Perhaps based on SERC's projections, Ulrich says InterGen, despite not having any production contracts in place, is confident there will be adequate demand for its power to make the $450-million project viable.
Although there has been talk in Mississippi since 1996 about deregulating retail electrical markets, the influx of merchant plants has been spurred mostly by the call of the wholesale market, industry experts say.
Even if the promise of retail regulation was a draw for independent producers, MPSC's Cochran says that his agency has recommended to Mississippi lawmakers that no action be taken to deregulate retail markets after watching consumer rates rise in several other states like California that lead the race to restructure consumer markets.
"The legislature is not looking into restructuring the electrical system at this time," Cochran says. "We already have below average electricity rates, and the evidence does not point to restructuring leading to lower rates."
Ulrich denies that the promise of access to the retail market was ever a draw for InterGen.
He says his firm would probably not be interested in the consumer market anyway.
Cochran concurs.
"They weren't building here with the hope of retail deregulation, it is not a driving force," he says.

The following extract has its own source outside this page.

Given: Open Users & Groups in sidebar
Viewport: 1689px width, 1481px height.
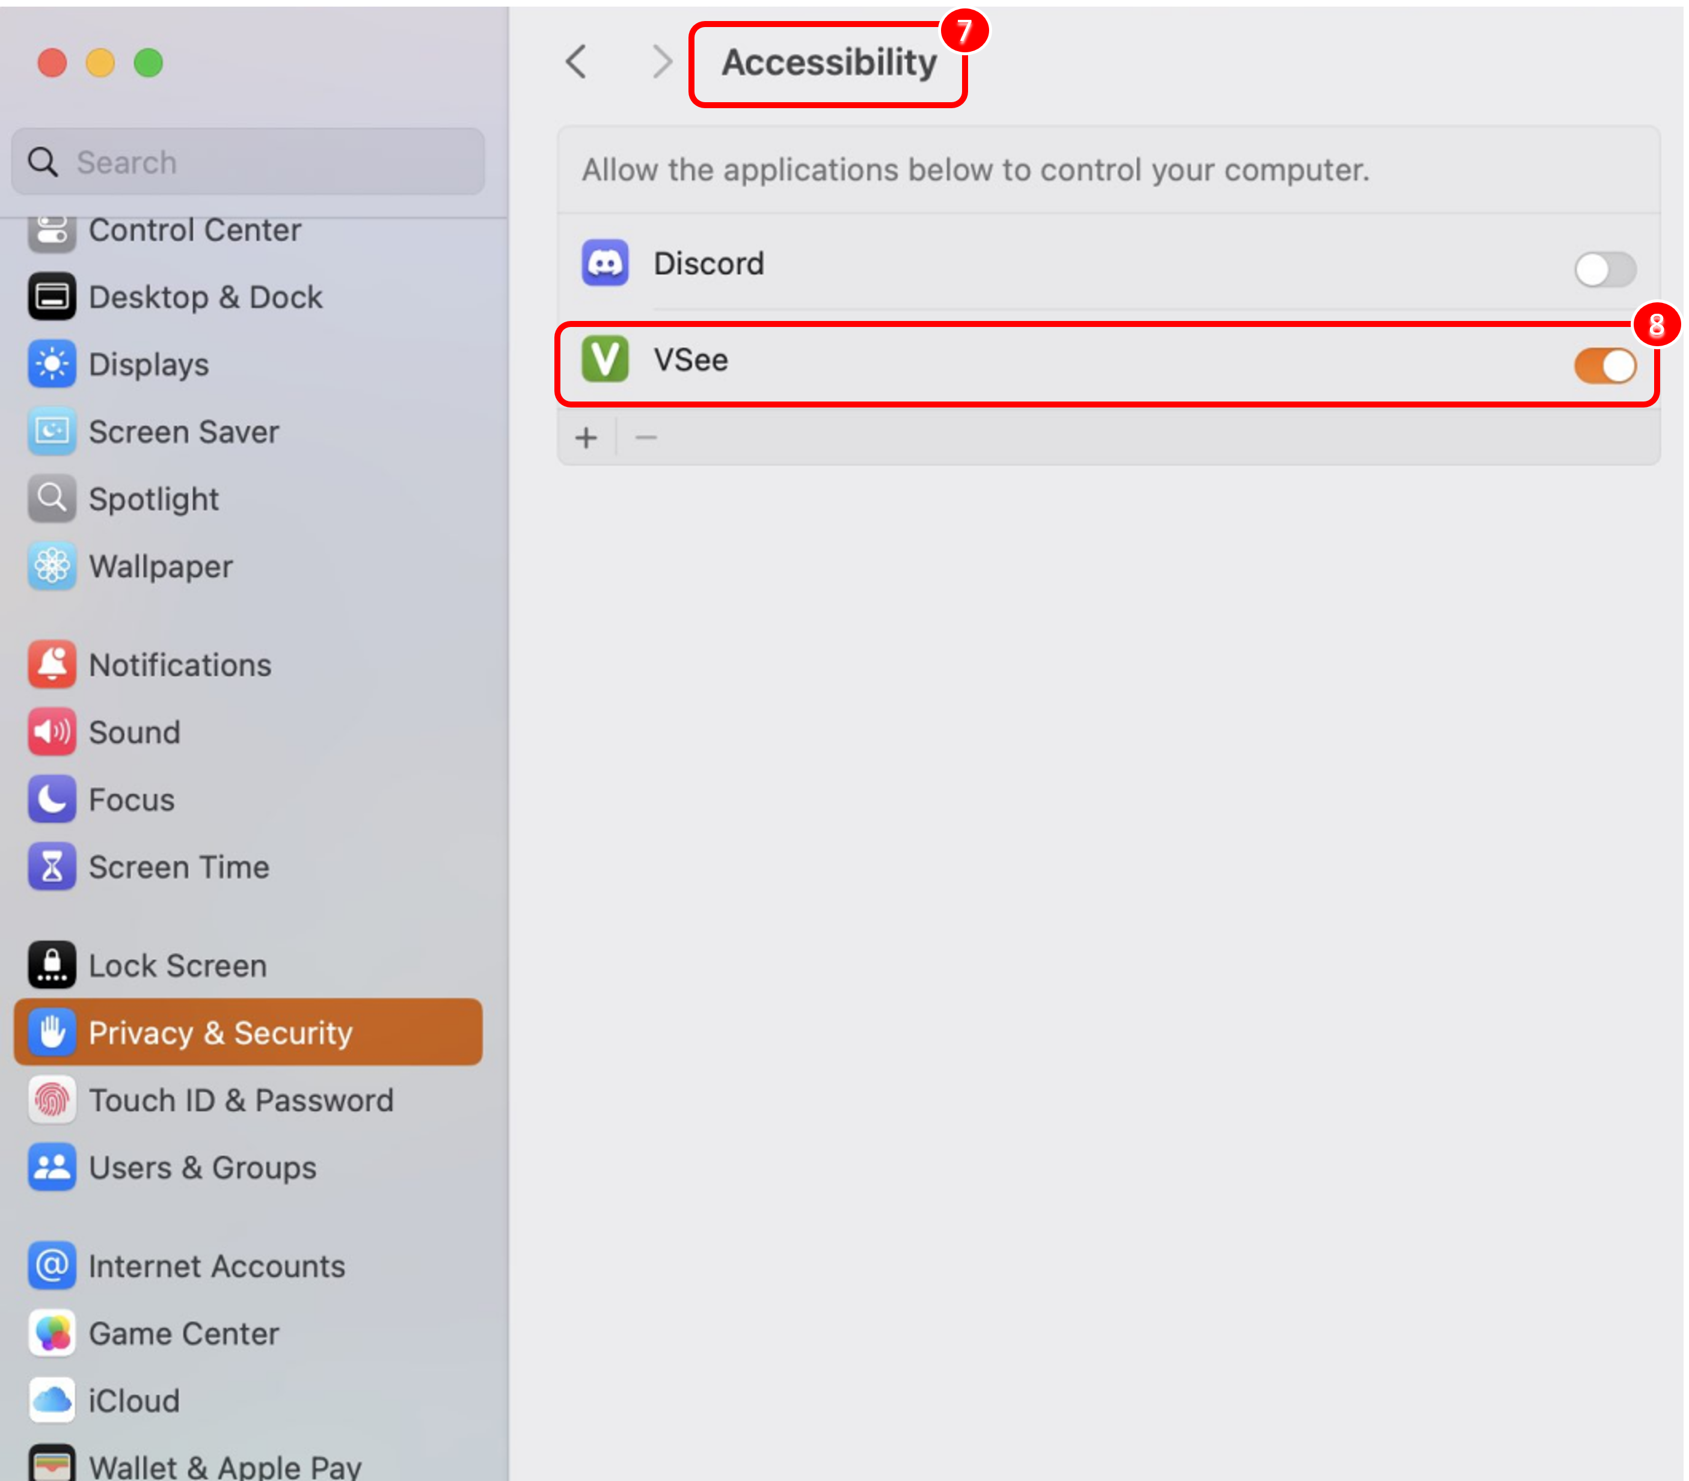Looking at the screenshot, I should [202, 1168].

But IDEA's Thornton points to retail deregulation in California as an example of a situation that actually boosted the wholesale markets as well.
Utilities, who had divested themselves of the means of production under the pretense that power could be purchased cheaper than it could be produced, were forced to buy spot power on the open market at hourly market prices, which rose as demand rose.
Merchant plants selling into TVA's system and already swelling wholesale power to utilities and local power companies could potentially benefit greatly from such a situation.
If Mississippi lawmakers have their way, that may never happen.